Notes on using Jupyter in the cloud
I’ve been thinking about running Jupyter notebooks in the cloud for some fairly compute-intensive simulation. Specifically I want to do epidemic and other simulations over complex networks. These are CPU-intensive and don’t make use of GPU acceleration (yet, anyway). Using the cloud would make things easier to scale-out, especially for those without access to a local compute cluster.
I decided to do some experiments by writing a small Jupyter notebook that would exercise a cloud service by running some simulations using epydemic, our network process simulation framework. The idea was to see how performant the cloud services on offer are, starting with Google Colab as the most accessible.
Reference execution
As a reference, I first ran a small experiment with an SIR epidemic on an ER network of \(10^4\) nodes, \(\langle k \rangle = 10\). The first experiment runs 10 repetitions sequentially on a single core; the second runs 10 repetitions for every core we run on. epyc, our process management library, schedules worker processes in individual processes which can then be scheduled independently by the operating system, and which don’t therefore run into synchronisation problems due to the Python Global Interpreter Lock.
Running this on my desktop machine (Intel Core i7@3.8GHz) on 8 cores and taking averages gives:
Cores | Elapsed time (s) | Mean/rep (s) | Variance |
---|---|---|---|
1 | 38 | 3.86 | 0.06 |
8 | 43 | 4.27 | 0.09 |
There’s some overhead from the collection of the experimental results from the worker processes.
Running epydemic on a default runtime
I then tried the same experiments on the default Colab set-up.
The notebook can import libraries no problem. It can also create HDF5 notebooks, meaning it has the underlying libraries installed already. The GUI reports 12GB of RAM and 100GB of disc (approximately).
We run on all the available cores, as reported by the
epyc.ParallelLab.numberOfCores()
method. Running the same
experiments as above gives:
vCPUs | Elapsed time (s) | Mean/rep (s) | Variance |
---|---|---|---|
1 | 81 | 8.17 | 0.90 |
2 | 100 | 10.87 | 0.34 |
which is a little unusual: there’s definitely some overlapped
computation happening, but with large overheads and large variance.
I’m assuming that the number of cores reported is actually the
number of hyperthreads, and that they’re interfering because
they’re CPU-bound: epyc
simply uses the standard Python joblib
.
Or it might be that the underlying VM isn’t really allocating cores
exclusively. There’s really not enough information to decide.

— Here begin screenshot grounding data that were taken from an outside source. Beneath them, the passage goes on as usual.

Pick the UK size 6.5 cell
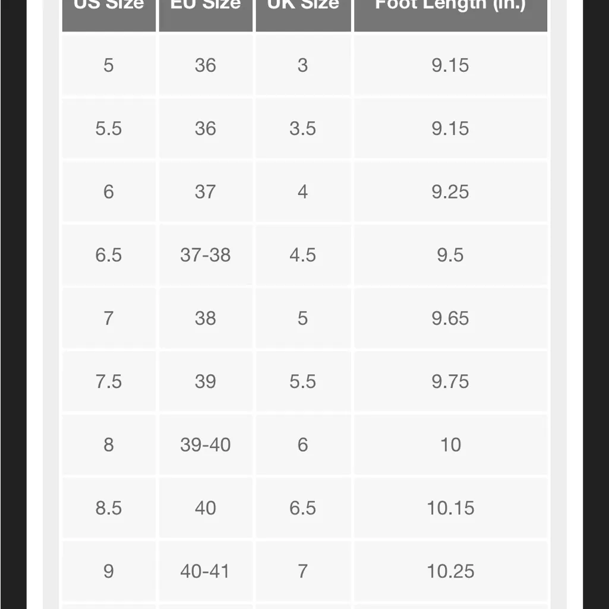The width and height of the screenshot is (609, 609). [x=303, y=508]
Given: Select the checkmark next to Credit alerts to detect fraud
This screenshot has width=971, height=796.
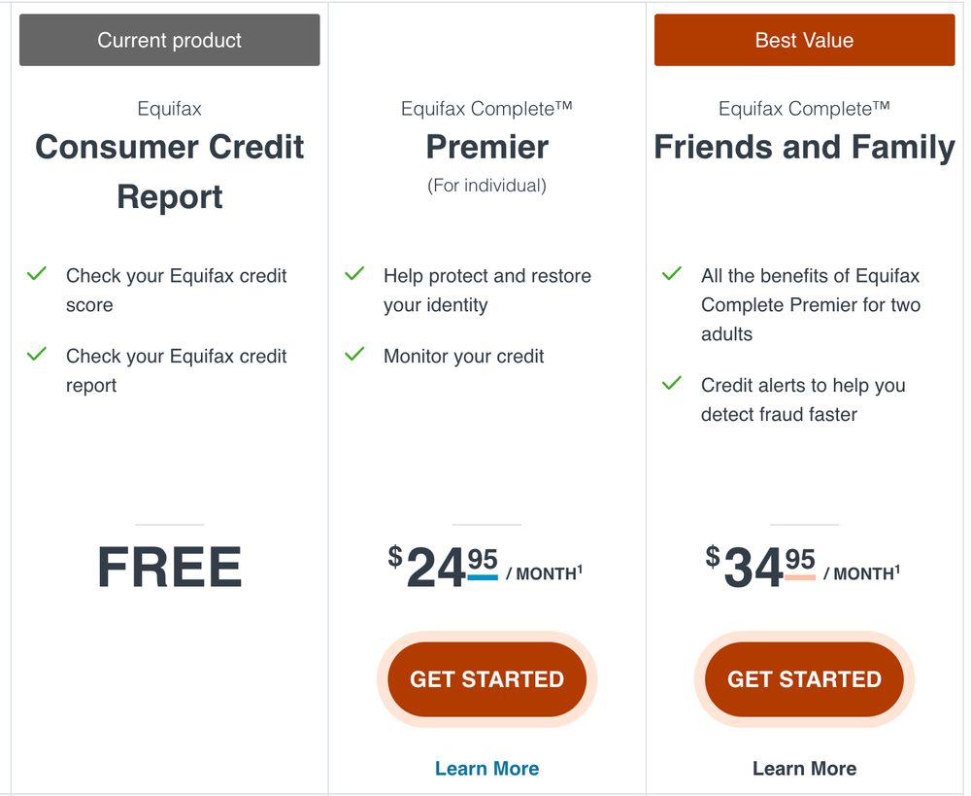Looking at the screenshot, I should point(671,385).
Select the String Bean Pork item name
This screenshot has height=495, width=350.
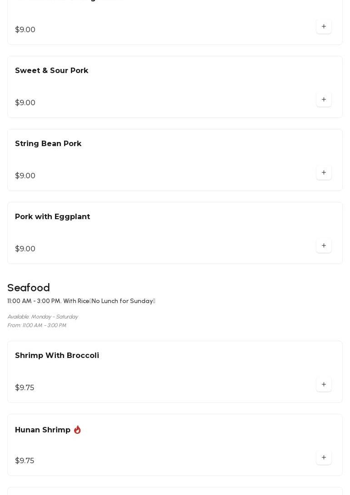coord(48,144)
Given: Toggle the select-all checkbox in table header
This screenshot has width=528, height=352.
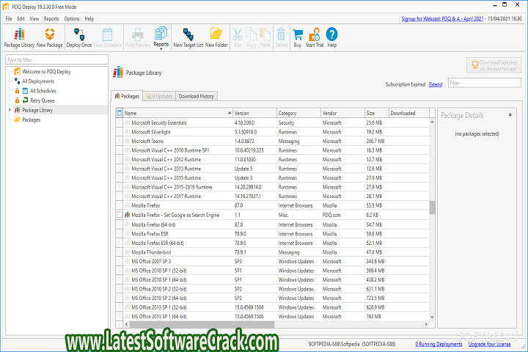Looking at the screenshot, I should pos(120,113).
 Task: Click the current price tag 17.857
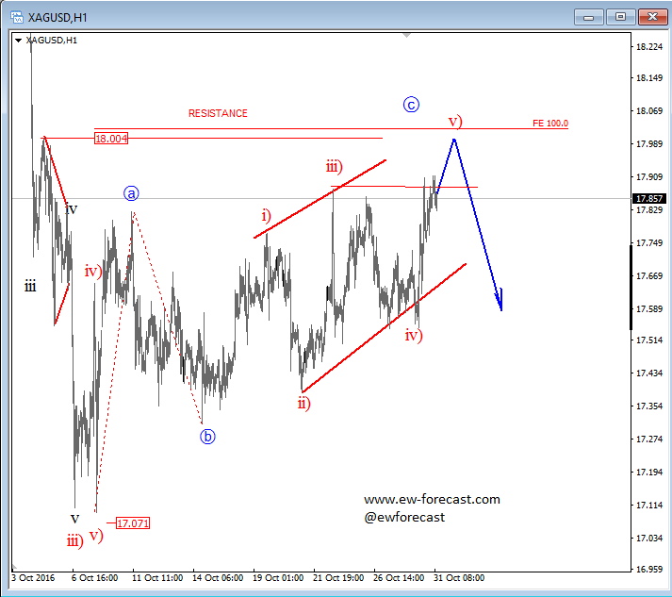(647, 199)
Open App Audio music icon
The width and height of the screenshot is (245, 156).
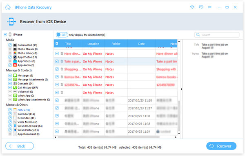[15, 65]
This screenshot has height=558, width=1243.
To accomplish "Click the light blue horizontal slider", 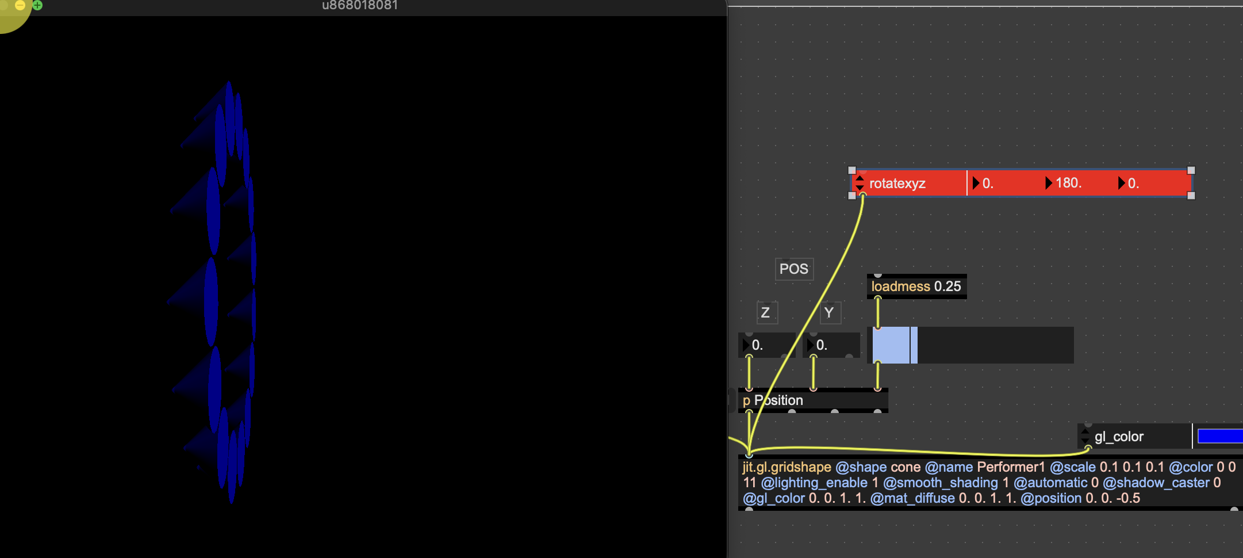I will [970, 345].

Using specific VM instances
I signed up for Google Cloud’s free trial, 90 days and $300 (£281) of credit. Then set up a specific project in which to run the experiments, and explored the different VM instance types available.
E2 and N2 are the general-purpose instances, available in standard or high-CPU configurations. The E2 is cheaper than the N2 but less performant – although this only cuts in at higher loads according to this comparison. Compute-optimised VMs (C2 and C2D) are Intel Xeon or AMD EPYC Milan processors. The C2D has a larger last-level cache and so gets recommended for HPC workloads.
The VM instance pricing model charges for a single minute, and then after the first minute charges per-second.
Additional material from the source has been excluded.